You begin the game with two out of four rats of your color at the start of a long and winding track (with ways to add those remaining two rats to the start of the track during the game). Spaces on the track are each marked in one of five colors, each color generating particular kinds of resources for you when you land on them. On your turn, you must advance one or more of your rats to a new space on the track. To land on a space occupied by any other players, you must pay each of those players one cheese. If you move only one of your rats, it may move up to 5 spaces forward. But you many instead move any number of your rats each up to 3 spaces, so long as they all land on the same color.
There are other wrinkles in there to satisfy more experienced gamers. There's a "maze" where different rewards can be unlocked, depending on the path you take. There are special bonuses to be claimed on the main track if you land on the right spaces; you must decide whether to pay for them with an exorbitant amount of cheese, or by sending your rat all the way back to the start of the track. There are several different ways to score points, each of which diminishes in value as more players claim them. You must balance all these considerations as you navigate the central challenge: how do you get what you want, and when is it worth paying other opponents to do so?
Explaining all the little ins and outs of the game is a little tricky. Really grasping how to best use the "multiple rat move" potential of a turn doesn't necessarily come naturally to everyone early on the first play. But fundamentally, your decision tree on each turn strikes a good balance between offering options while not being hopelessly complex. The game takes up to six players, and actually seems better on the higher end of that number for offering more opponents to get in your way on that central movement track. And it still moves fairly quickly with more players, as a turn doesn't involve much: make a move, take stuff, spend it if you can.

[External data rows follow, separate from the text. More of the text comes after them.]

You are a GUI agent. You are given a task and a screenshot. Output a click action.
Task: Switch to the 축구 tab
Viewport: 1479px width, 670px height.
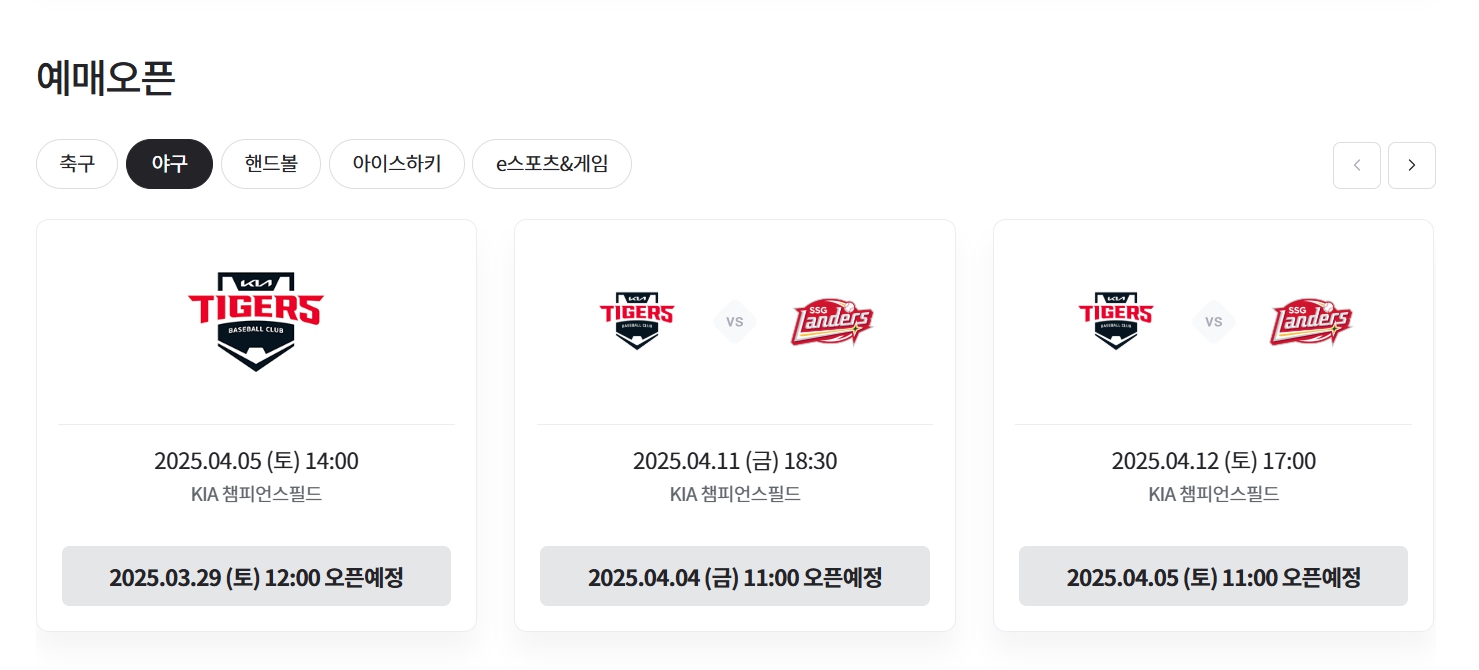coord(76,163)
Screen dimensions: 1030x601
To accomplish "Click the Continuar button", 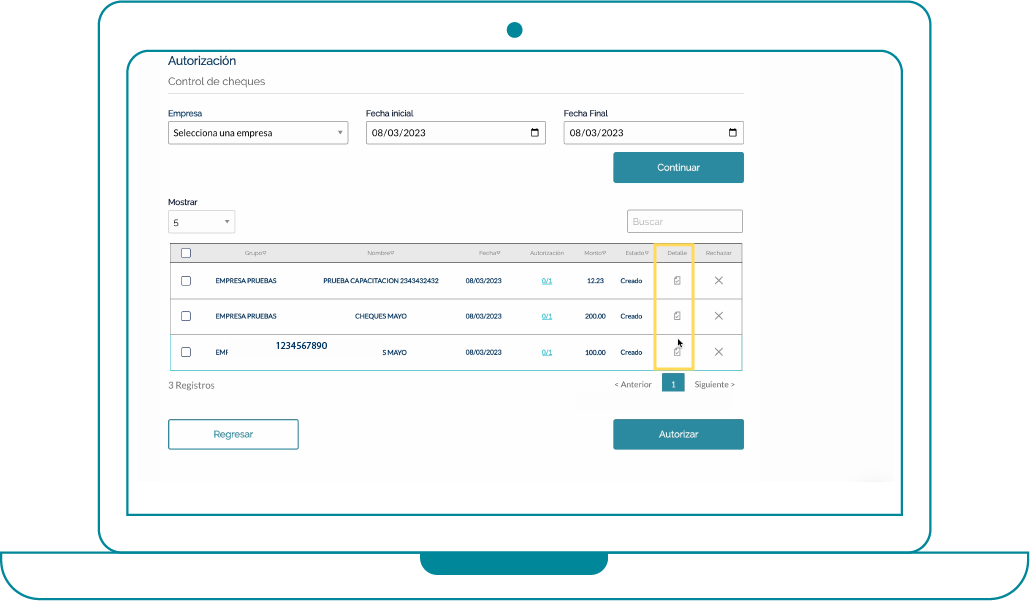I will coord(678,168).
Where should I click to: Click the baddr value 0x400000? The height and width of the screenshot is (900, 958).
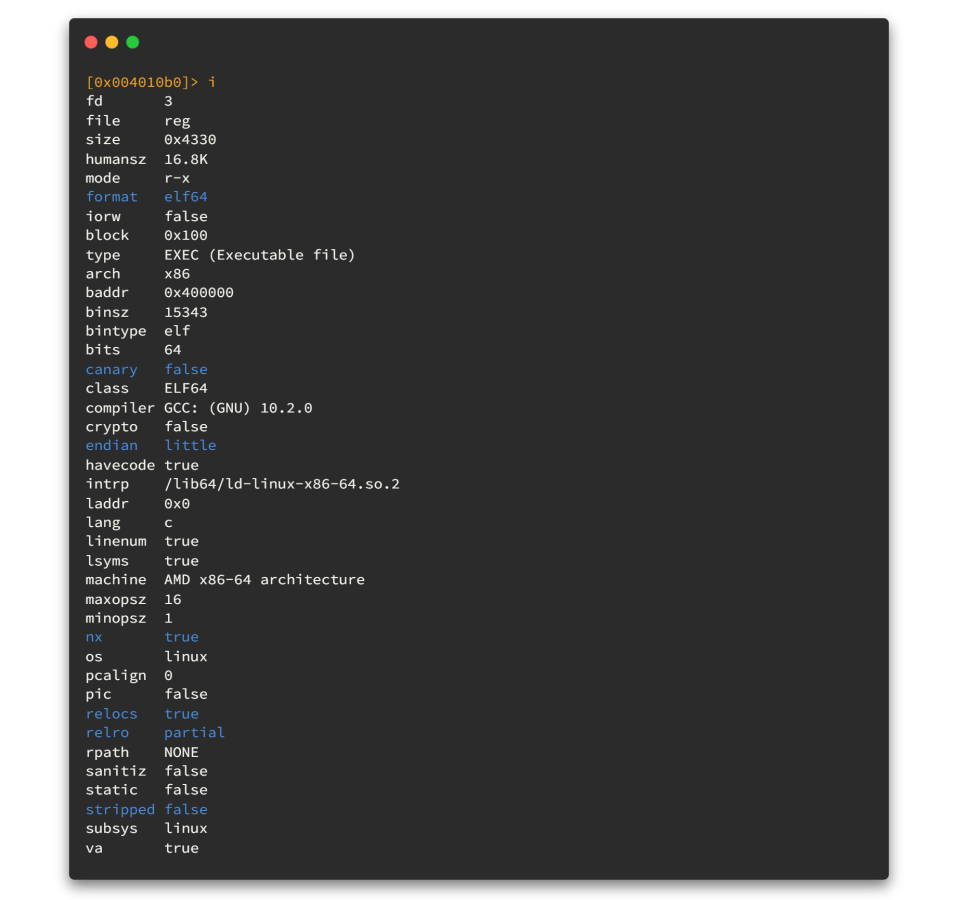tap(199, 293)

I've only played First Rat a couple of times so far. I did much better on my second play than my first, giving me a sense that there is strategy here to master. I enjoyed the experience both times in any case. I'm not yet sure if the strategy goes deep enough for the game to have real staying power... but everyone I've played it with so far has really enjoyed it and talked about wanting to play again.
So for the moment, I'll give First Rat a B+. I could see that either rising or falling a little as I get to play it more. There's probably not enough meat on the bone here for gamers who really like things epic and sophisticated, but First Rat seems like a solid choice for a group that likes to play through three or four different titles in an evening.